*** Opening of Entries shown ***
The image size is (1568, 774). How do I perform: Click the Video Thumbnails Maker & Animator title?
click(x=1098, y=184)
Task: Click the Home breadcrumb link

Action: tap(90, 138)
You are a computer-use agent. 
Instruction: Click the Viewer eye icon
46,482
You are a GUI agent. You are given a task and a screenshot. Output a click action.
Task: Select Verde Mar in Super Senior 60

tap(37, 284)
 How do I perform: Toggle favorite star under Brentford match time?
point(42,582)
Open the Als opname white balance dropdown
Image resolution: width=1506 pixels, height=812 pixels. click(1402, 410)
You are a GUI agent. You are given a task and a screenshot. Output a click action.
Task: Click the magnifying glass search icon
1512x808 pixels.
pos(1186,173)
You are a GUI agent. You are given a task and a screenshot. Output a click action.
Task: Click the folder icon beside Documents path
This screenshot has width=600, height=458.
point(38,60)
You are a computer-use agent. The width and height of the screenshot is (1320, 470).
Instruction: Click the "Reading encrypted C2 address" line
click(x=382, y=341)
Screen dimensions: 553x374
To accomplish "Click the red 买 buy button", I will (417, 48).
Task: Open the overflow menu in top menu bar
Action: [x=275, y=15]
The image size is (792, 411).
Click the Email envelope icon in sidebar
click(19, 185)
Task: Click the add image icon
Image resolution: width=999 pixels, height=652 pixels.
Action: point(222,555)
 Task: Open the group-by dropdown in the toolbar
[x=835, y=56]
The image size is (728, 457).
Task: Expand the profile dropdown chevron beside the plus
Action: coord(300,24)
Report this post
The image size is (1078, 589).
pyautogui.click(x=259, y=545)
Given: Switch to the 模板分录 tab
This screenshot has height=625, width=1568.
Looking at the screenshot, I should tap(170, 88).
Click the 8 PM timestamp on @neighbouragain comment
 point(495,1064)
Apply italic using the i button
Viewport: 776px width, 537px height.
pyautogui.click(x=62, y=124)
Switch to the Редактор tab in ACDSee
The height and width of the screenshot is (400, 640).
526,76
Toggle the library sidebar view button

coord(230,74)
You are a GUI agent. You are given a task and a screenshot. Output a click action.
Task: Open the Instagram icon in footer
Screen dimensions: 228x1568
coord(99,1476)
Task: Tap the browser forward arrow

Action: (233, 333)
*** Close of Entries shown ***
The answer must be the line containing "You are a computer-use agent. The" and every line after it to the end of the data, exactly as written.

You are a computer-use agent. The width and height of the screenshot is (1320, 470).
Instruction: Click the "Reading encrypted C2 address" line
click(x=382, y=341)
Screen dimensions: 553x374
To accomplish "Click the red 买 buy button", I will (417, 48).
Task: Open the overflow menu in top menu bar
Action: [x=275, y=15]
The image size is (792, 411).
Click the Email envelope icon in sidebar
click(19, 185)
Task: Click the add image icon
Image resolution: width=999 pixels, height=652 pixels.
Action: point(222,555)
 Task: Open the group-by dropdown in the toolbar
[x=835, y=56]
The image size is (728, 457).
Task: Expand the profile dropdown chevron beside the plus
Action: coord(300,24)
Report this post
The image size is (1078, 589).
pyautogui.click(x=259, y=545)
Given: Switch to the 模板分录 tab
This screenshot has height=625, width=1568.
Looking at the screenshot, I should tap(170, 88).
Click the 8 PM timestamp on @neighbouragain comment
 point(495,1064)
Apply italic using the i button
Viewport: 776px width, 537px height.
pyautogui.click(x=62, y=124)
Switch to the Редактор tab in ACDSee
The height and width of the screenshot is (400, 640).
526,76
Toggle the library sidebar view button

coord(230,74)
You are a GUI agent. You are given a task and a screenshot. Output a click action.
Task: Open the Instagram icon in footer
Screen dimensions: 228x1568
coord(99,1476)
Task: Tap the browser forward arrow

Action: (233, 333)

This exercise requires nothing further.